До Америки Есенин еще пытался использовать скандалы как прием: “Европа об Есенине упорно молчала. Чтобы заставить говорить о себе, был применен старый российский способ – скандалы”. “Но и скандалы не раскачали продажную французскую и американскую гласность”, – заключает Устинов[1399]. Впрочем, продажность западной гласности здесь ни при чем. Просто постепенно, и именно в Америке, есенинские скандалы приобретали все более неконтролируемый, клинический характер – американские газетчики и не думали этого скрывать.
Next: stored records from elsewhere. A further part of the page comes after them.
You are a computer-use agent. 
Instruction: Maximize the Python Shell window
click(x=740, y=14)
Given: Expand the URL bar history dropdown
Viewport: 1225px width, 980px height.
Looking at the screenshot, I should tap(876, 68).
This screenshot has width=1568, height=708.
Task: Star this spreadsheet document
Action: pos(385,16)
Отныне отношение к американской прессе и публике становится маниакальным. “О, это было такое несчастье! – позже рассказывала Айседора. – Вы понимаете, у нас в Америке актриса должна бывать в обществе – приемы, балы. Конечно, я приезжала с Сережей. Вокруг нас много людей. Везде разговор. Тут, там называют его имя. Говорят хорошо. В Америке нравились его волосы, его походка, его глаза. Но Сережа не понимал ни одного слова, кроме “Есенин”. А ведь вы знаете, какой он мнительный. Это была настоящая трагедия! Ему всегда казалось, что над ним смеются, издеваются, что его оскорбляют. Это при его-то гордости! При его самолюбии! Он делался злой, как демон. Его даже стали называть: Белый Демон… Банкет. Нас чествуют. Речи, звон бокалов. Сережа берет мою руку. Его пальцы, как железные клещи: “Изадора, домой!” <…> А как только мы входили в свой номер… я еще в шляпе, в манто – он хватал меня за горло, как мавр, и начинал душить: “Правду, сука!.. Правду! Что они говорили? Что говорила обо мне твоя американская сволочь?” Я хриплю: “Хорошо говорили! Хорошо! Очень хорошо”. Но он никогда не верил. Ах, это был такой ужас, такое несчастье!”[1400]